*Task goal*
Please reproduce exactly the line that carries "Image resolution: width=1568" and all remaining lines through the last line of the data, and write nothing else.

*Dataset excerpts*
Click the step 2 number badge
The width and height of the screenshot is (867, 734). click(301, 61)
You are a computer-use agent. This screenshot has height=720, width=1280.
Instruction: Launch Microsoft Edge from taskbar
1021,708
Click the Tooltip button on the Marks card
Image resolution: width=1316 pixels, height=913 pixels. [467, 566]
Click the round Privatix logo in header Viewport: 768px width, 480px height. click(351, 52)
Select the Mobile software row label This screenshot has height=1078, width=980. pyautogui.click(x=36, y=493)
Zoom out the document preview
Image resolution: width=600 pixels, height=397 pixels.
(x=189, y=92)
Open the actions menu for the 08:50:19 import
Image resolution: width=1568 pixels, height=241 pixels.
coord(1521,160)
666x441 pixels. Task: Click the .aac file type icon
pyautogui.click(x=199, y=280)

*Exercise solution*
Image resolution: width=1568 pixels, height=241 pixels.
coord(1521,160)
666x441 pixels. Task: Click the .aac file type icon
pyautogui.click(x=199, y=280)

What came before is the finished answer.